*** Block opens ***

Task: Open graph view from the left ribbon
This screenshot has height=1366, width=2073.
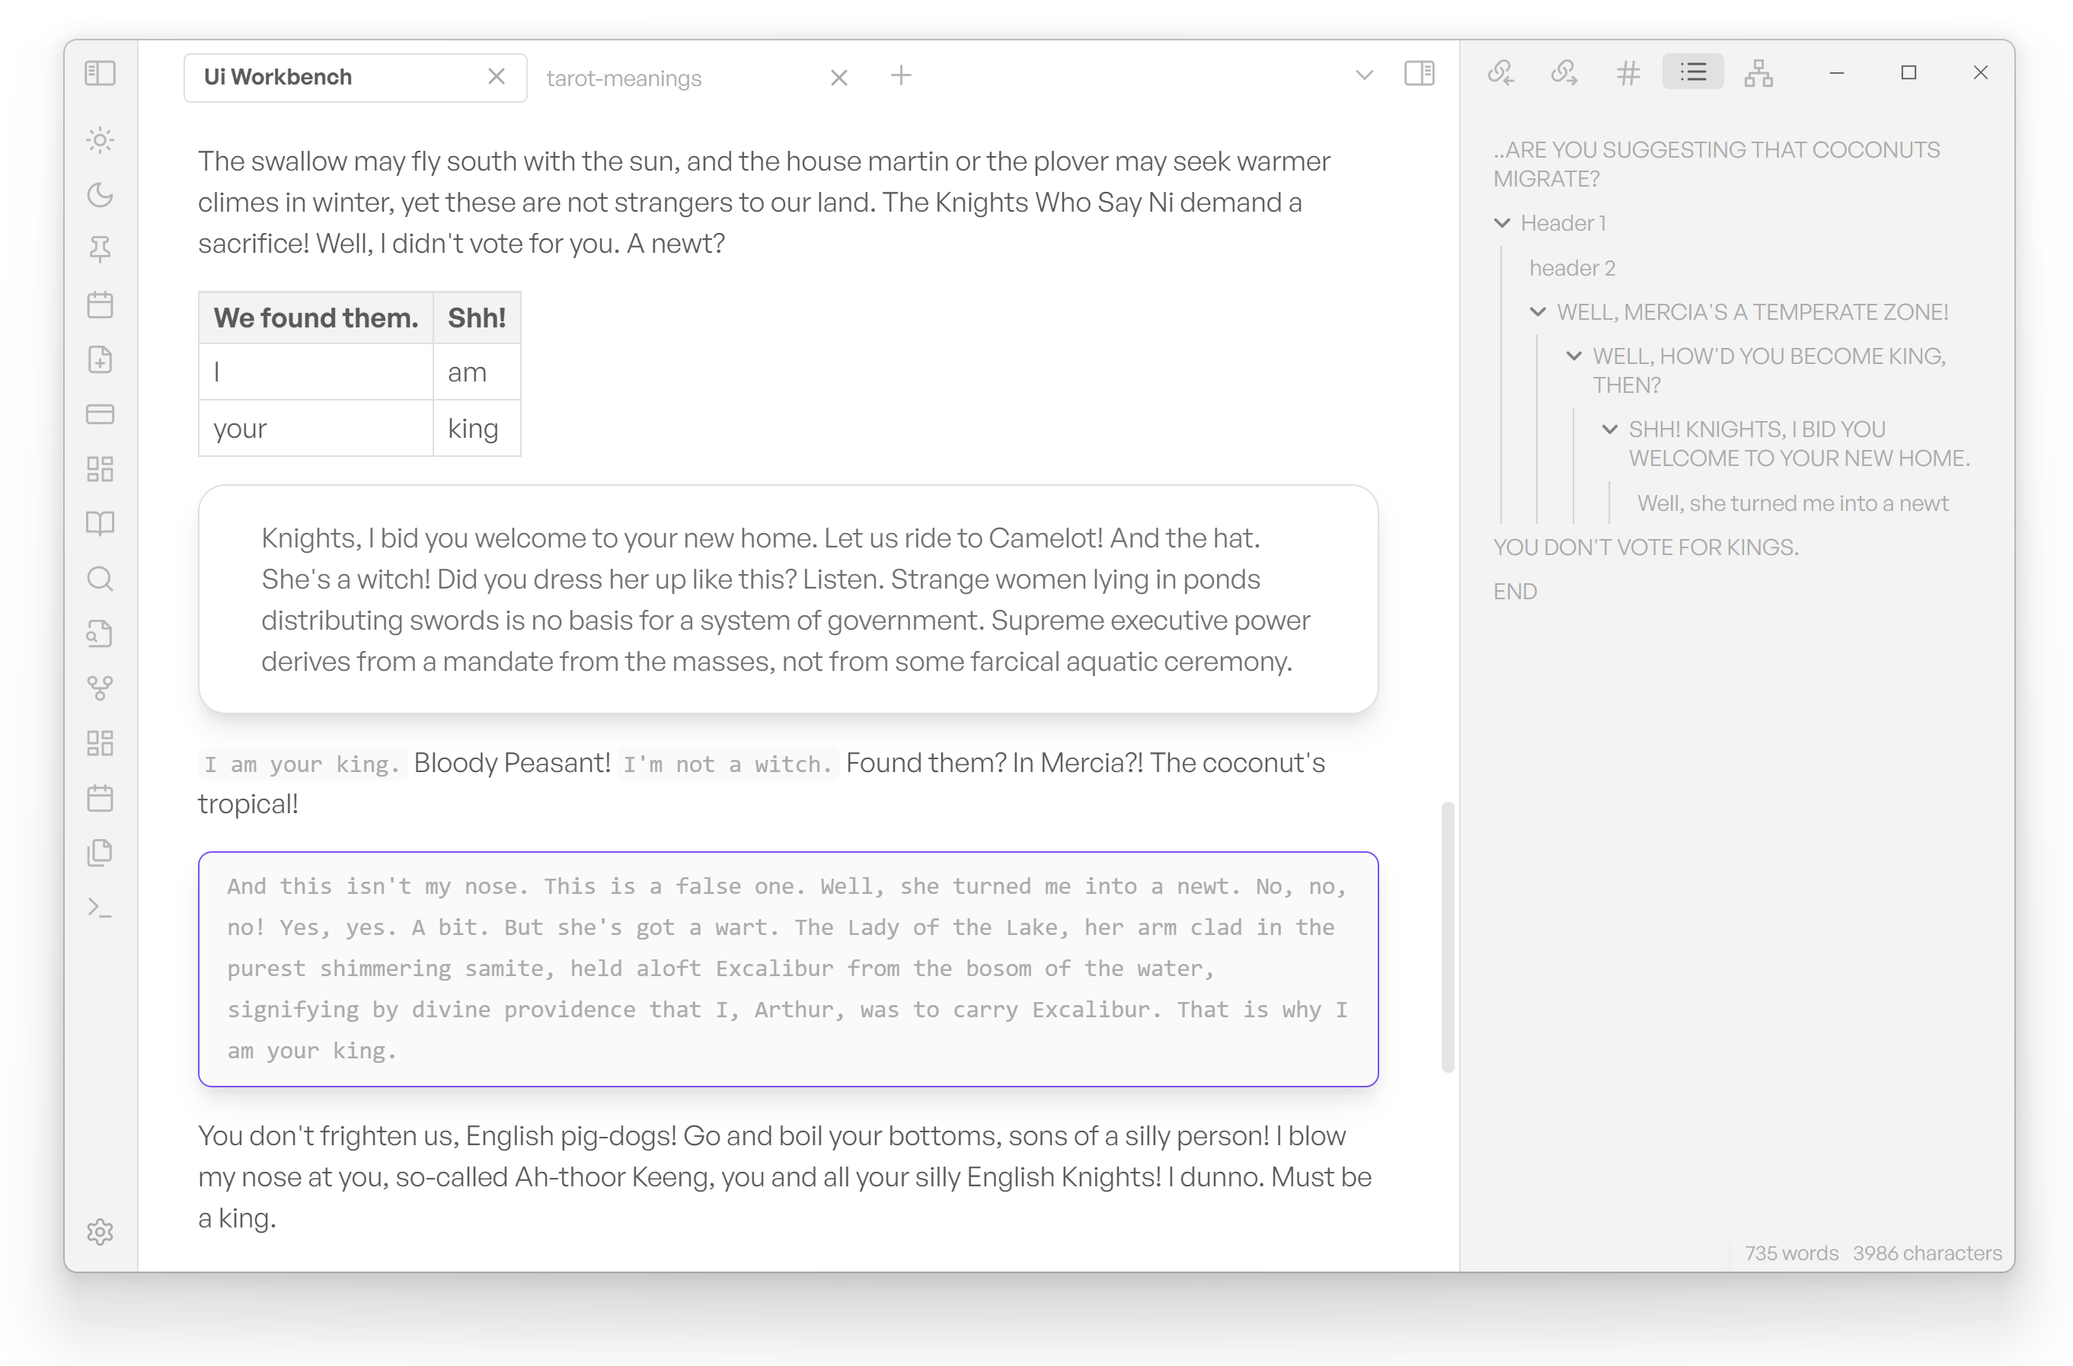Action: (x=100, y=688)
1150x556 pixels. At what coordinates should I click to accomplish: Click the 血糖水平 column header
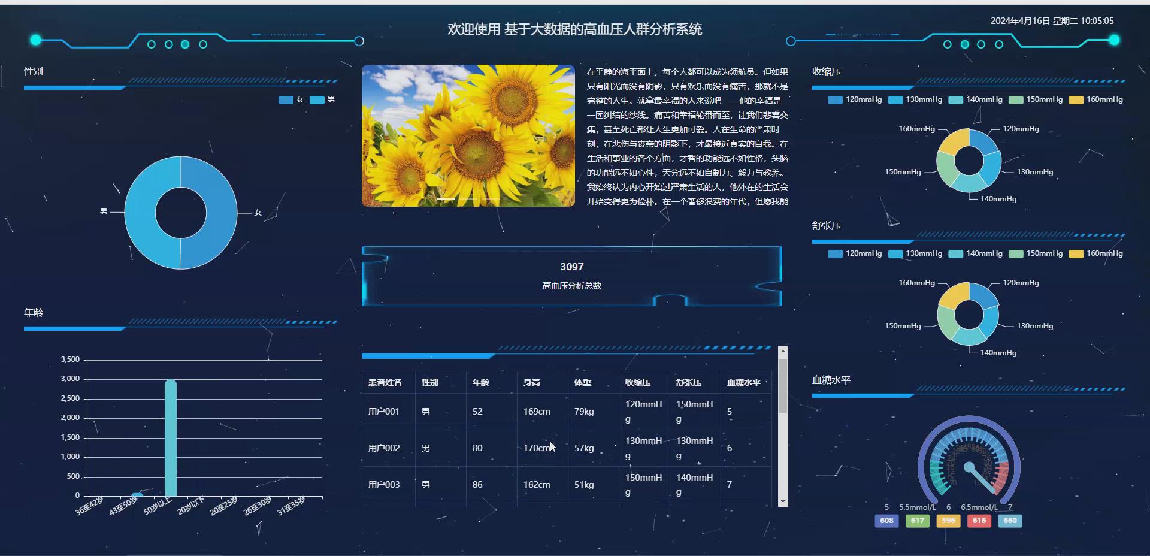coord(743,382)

*** Block closes ***

▶ _YOUR OBJECTIVE_: Give the listing again exactly, but omit each image.

▶ _ANSWER BOX_:
Task: Open graph view from the left ribbon
This screenshot has height=1366, width=2073.
Action: (x=100, y=688)
1150x556 pixels. At what coordinates should I click to accomplish: Click the 血糖水平 column header
coord(743,382)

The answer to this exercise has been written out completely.